The norm reverted back in 2009, as new opener Old Dogs finished far behind holdovers New Moon and The Blind Side (and just behind the 3-week-old 2012). In 2010, Deathly Hallows Part 1 beat newcomer Tangled (but just barely), in 2011, Breaking Dawn Part 1 beat The Muppets, and 2012 saw Breaking Dawn Part 2 and the even older Skyfall and Lincoln beat Rise of the Guardians.
In 2013, Frozen was technically in its second weekend, but its first had been in one theater in LA, and Thanksgiving Wednesday, it arrived in over 3,700 more. It still finished second to Catching Fire (though I'm pretty sure any disappointment at Disney about coming in #2 that weekend has long since passed).
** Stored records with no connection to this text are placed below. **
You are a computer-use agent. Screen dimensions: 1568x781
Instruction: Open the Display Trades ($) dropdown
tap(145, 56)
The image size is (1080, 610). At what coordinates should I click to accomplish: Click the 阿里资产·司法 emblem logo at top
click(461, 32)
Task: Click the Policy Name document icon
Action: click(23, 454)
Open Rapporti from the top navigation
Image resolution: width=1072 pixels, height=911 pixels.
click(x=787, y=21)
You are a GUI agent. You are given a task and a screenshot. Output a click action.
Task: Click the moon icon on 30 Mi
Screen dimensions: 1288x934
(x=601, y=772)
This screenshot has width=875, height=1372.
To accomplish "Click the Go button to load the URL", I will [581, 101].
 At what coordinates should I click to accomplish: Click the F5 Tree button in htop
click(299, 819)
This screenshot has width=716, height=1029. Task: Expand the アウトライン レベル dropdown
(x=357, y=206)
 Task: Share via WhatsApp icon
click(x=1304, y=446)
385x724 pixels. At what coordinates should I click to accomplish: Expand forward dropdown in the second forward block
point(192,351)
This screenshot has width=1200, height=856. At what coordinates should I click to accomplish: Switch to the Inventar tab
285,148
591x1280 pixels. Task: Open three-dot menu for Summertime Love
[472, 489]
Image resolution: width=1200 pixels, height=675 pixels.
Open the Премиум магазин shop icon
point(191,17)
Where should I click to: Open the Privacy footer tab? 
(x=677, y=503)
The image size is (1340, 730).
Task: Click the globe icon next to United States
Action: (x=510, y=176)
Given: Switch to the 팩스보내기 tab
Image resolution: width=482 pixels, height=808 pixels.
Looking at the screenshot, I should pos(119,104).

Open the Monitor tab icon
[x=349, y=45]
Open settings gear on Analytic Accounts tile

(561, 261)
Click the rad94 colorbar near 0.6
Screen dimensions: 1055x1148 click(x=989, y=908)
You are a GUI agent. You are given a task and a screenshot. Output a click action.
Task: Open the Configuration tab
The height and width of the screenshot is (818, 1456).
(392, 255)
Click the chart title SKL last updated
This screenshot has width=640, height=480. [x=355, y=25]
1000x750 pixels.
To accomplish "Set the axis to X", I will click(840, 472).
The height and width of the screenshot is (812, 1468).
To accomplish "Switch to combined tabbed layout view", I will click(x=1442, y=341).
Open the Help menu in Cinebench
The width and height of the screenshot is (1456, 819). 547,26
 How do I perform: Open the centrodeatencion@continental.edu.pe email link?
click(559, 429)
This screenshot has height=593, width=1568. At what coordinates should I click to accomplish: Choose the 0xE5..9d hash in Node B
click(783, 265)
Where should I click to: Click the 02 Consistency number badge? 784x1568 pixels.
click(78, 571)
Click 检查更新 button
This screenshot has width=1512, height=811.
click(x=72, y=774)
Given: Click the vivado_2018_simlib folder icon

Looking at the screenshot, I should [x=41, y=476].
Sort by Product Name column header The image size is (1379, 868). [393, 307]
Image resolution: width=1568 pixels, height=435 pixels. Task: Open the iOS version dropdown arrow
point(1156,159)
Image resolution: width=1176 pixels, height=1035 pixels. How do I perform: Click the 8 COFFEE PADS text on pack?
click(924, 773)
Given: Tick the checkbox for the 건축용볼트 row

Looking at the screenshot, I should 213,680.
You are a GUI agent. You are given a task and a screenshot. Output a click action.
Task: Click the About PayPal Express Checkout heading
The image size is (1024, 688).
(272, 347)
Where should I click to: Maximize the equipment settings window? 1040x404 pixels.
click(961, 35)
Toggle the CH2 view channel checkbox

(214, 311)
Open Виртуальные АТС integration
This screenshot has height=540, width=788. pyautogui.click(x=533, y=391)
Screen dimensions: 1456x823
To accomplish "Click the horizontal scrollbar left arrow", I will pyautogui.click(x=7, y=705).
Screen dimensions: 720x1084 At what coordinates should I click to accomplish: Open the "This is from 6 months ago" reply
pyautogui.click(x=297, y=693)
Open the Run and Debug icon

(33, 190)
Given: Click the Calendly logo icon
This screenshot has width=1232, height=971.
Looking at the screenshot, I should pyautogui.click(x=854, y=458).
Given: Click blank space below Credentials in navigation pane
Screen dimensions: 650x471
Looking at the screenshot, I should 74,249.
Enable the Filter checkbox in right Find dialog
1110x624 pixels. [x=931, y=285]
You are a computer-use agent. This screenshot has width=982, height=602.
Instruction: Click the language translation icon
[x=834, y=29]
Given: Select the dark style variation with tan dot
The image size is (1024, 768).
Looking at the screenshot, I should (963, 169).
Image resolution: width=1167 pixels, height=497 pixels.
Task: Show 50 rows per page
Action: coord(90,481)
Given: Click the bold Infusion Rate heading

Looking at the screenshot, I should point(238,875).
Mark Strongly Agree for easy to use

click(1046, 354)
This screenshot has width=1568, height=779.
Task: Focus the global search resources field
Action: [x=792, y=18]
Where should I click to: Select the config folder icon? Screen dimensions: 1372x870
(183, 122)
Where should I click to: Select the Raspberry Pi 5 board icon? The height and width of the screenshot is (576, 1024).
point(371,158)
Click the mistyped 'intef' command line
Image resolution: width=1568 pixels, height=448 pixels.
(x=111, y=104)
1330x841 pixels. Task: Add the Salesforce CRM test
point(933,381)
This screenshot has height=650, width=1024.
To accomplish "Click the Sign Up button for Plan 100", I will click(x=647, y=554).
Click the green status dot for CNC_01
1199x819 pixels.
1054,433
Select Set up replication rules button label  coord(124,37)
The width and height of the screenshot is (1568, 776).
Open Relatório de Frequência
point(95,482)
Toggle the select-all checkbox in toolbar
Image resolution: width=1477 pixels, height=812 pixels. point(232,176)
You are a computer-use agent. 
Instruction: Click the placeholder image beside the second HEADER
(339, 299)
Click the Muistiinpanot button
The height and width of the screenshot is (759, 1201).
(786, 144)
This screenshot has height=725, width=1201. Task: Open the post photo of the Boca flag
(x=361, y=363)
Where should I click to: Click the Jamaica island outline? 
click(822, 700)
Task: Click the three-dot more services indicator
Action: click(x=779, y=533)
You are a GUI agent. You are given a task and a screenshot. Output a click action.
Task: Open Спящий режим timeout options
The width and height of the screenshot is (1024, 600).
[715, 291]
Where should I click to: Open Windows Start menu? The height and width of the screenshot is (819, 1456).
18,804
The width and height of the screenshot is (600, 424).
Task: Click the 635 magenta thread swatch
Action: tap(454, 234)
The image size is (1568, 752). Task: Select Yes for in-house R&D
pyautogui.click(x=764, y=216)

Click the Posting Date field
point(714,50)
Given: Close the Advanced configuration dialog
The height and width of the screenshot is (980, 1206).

In 2014, Mockingjay Part 1 finished well ahead of Penguins of Madagascar, and last year, Mockingjay Part 2 finished well ahead of The Good Dinosaur.
This year, the big release the Friday before Thanksgiving is Fantastic Beats and Where to Find Them. History suggests it should win Thanksgiving weekend as well, even with competition from Moana, which opens Wednesday.
Anyway, thanks for indulging my nerding out over box office numbers, and I'll return you to your regularly scheduled discussion of Monsters, Inc.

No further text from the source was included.